'Greenberg could be the greatest Jewish sportsman since Spitz'

International Boxing Organization believe that 23-year-old Greenberg may be heavyweight champ by end of 2007.

roman greenberg 298.88 (photo credit: Blake-Ezra Cole)
roman greenberg 298.88
(photo credit: Blake-Ezra Cole)
Roman Greenberg visited home and showed off the first heavyweight boxing title belt ever won by an Israeli on Monday afternoon in Tel Aviv. The newly crowned International Boxing Organization Intercontinental Heavyweight champ and his long-time promoter, Robert Waterman of Fight Academy, hosted the Israeli media to talk about the 23-year-old's future plans, which they believe will see him crowned as the world heavyweight champ by the end of 2007, and "maybe even this year." Waterman was full of superlatives about the undefeated Israeli, claiming he could be the world's "first billion-dollar boxer" and the "most important Jewish sportsman since Mark Spitz or maybe even [18th century boxing champ] Daniel Mendoza." Waterman is in constant negotiations for Greenberg's next fight, which could be a big one.

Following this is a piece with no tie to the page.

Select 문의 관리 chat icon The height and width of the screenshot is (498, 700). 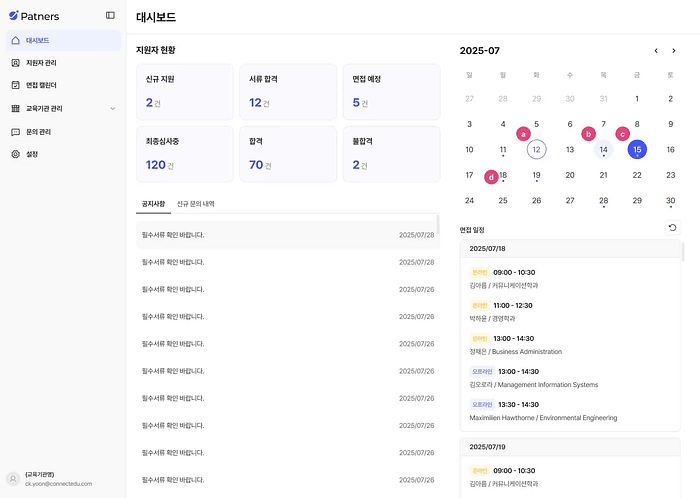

Among the main options are taking on Italian Paolo Vidoz for the European title or squaring off against American contender Shannon Briggs. Another option is challenging the winner of the upcoming IBO World Heavyweight Championship bout between Chris Byrd and Wladimir Klitschko. According to Waterman, as the IBO's Intercontinental champ, Greenberg is eligible for a shot at the Byrd-Klitschko winner. "The only fighter that can beat Roman Greenberg is Roman Greenberg," Waterman said. "Roman can make [former world champ] Lennox Lewis look small." Greenberg (22-0, 15 KOs), who scored a sixth-round technical knockout over Russian Alex Vassilev in Monte Carlo last month to win the belt, is also eager to take on the big boys. "I've been training as a professional for four or five years. I'm 100 percent ready," he said. "I want to show the world that Jews can fight." The pair were naturally asked about fighting in Israel, but Waterman didn't sound optimistic. "We'd love to," he said, "but we need more support."